Come along to ‘that’ weekly tap class running in your local church hall and get to know some of its rather colourful regulars!
Richard Harris’s “Stepping Out” is a lighthearted comedy depicting North London life I the 1980s. Mavis, a former professional chorus girl, tries her hardest to help her working class, amateur students overcome their left feet for an upcoming recital; but with the various dramas that ensue and the personal issues that are revealed will they ever manage to get themselves together in time?
Shuffle ball change your way to Bedlam to find out and join this motley but loveable crew for a night of tap dancing hilarity!
on Friday 27 March for Edinburgh 49
Stepping Out is a comedy about a group of mismatched characters in the 80s who are all in the same recreational tap dance class. And yes, they do actually dance. If that doesn’t sound funny already, Lorna Treen’s performance as ancient, grouchy pianist Mrs Fraser in the opening scene, delivering witty one-liners in brilliant dead pan style, sets the show off to a very good start.
As the play progresses, we get to learn more about each character and their relationships with each other, some of which aren’t as rosy as they might initially seem. Although a bit of a slow burner in terms of narrative in the first half, when the class is offered the chance to put on a real show to a paying audience the tension is raised a notch and it picks up some of the pace it had been lacking.
The script posed some difficulties with staging, largely due to its ensemble nature (most of the cast were on stage a majority of the time) and the structure of the dialogue into small snippets rather than full scenes. This had the effect of it all feeling a bit fragmented and having a stilted sense of flow, but director Zoe Most and the cast did well to keep action on stage alive from every angle despite this.
Interspersed with the comedy were some very touching moments, particularly between Andy and Geoffrey. However these got a little bit lost among the more active, ensemble scenes, and could have been more impactful with a bit more contrast in pace and dynamics.
The dancing itself was very enjoyable and was well choreographed to show progression in the class’s ability from the beginning to the end of the play. Tap isn’t easy to master, so respect must go to the whole cast for giving it a very good shot, as well delivering a solid comedic acting display.
The stand out performer (for me) was Isabella Rogers as the outspoken, middle class Vera. Her facial expressions, comic timing and perfect delivery of the line “I used to be fat, you know” had the whole audience giggling with glee. She drew attention whenever she was on stage and delivered a captivating and comical performance. Olivia Evershed, playing the browbeaten Andy, showed great depth in a complex character and was also compelling to watch.
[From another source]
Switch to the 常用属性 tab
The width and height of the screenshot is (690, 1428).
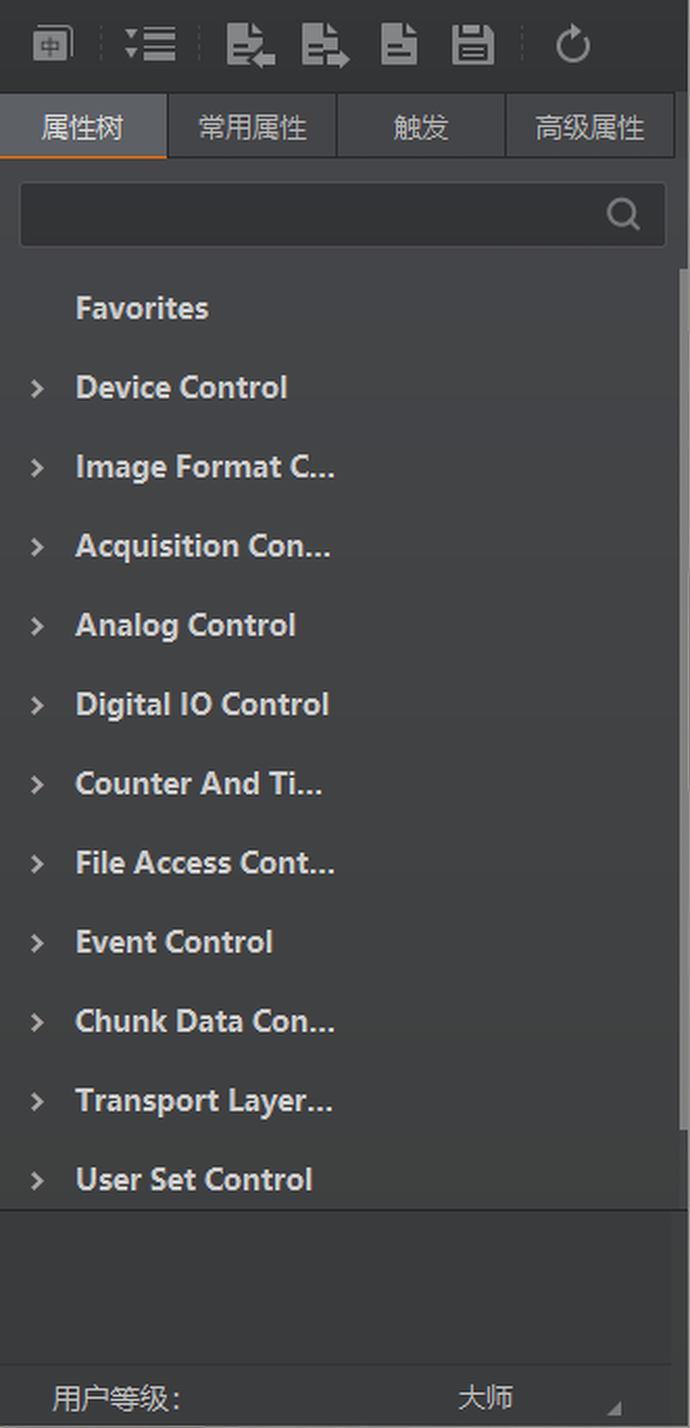tap(252, 127)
For the opening night of a student production, one can forgive it being a little rough around the edges. The heart and soul of the piece were definitely intact and it delivered laughs a plenty. Overall, a very enjoyable evening, well worth stepping out to.
on Tuesday 31 March for The Student
A clash of personalities, Richard Harris’s Stepping Out is a comedy that isn’t afraid to treat its characters seriously. The characters are both well written and also brilliantly realised. Each lady and Geoffrey – the cast constituting only a single male role in a total of eight onstage characters – has an impressively consistent repertoire of unique mannerisms that flesh out the dancers (and Mrs Fraser) as individuals.
Long after the performance, audience members will remember specific dance students from Stepping Out for the smallest of things: Lynne for the subtle expression of absolute concentration she adopts as she watches herself dance in the mirror; Dorothy for her ridiculous bobble hat; Vera for… well, it would be hard to forget Vera. Isabella Rogers excels at playing the prim and proper micromanager who delivers lines with so little tact that the audience regularly find their hands flying to their mouths.
EUTC’s production is well cast with great costuming, good hair and make-up and a set design that displays a keen eye for detail. Little, non-instrumental inclusions – such as a number of haphazardly placed post-it notes – create real atmosphere An exception to the generally well-applied make-up is the heavy frown-line wrinkle painted on Lorna Treen’s (Mrs Fraser) forehead. The big, dark, horizontal mark is somewhat distracting and Treen’s hair, costume and – crucially – performance, is together easily enough to give her a strong air of curmudgeonly seniority.
In student productions it is often very difficult to communicate the intended ages of a show’s characters owing to students within a restricted age bracket making up the entirety of the cast. However, the performances are, on the whole, strong enough to indicate how old each character is, with the context becoming increasingly clear as the plot unfolds.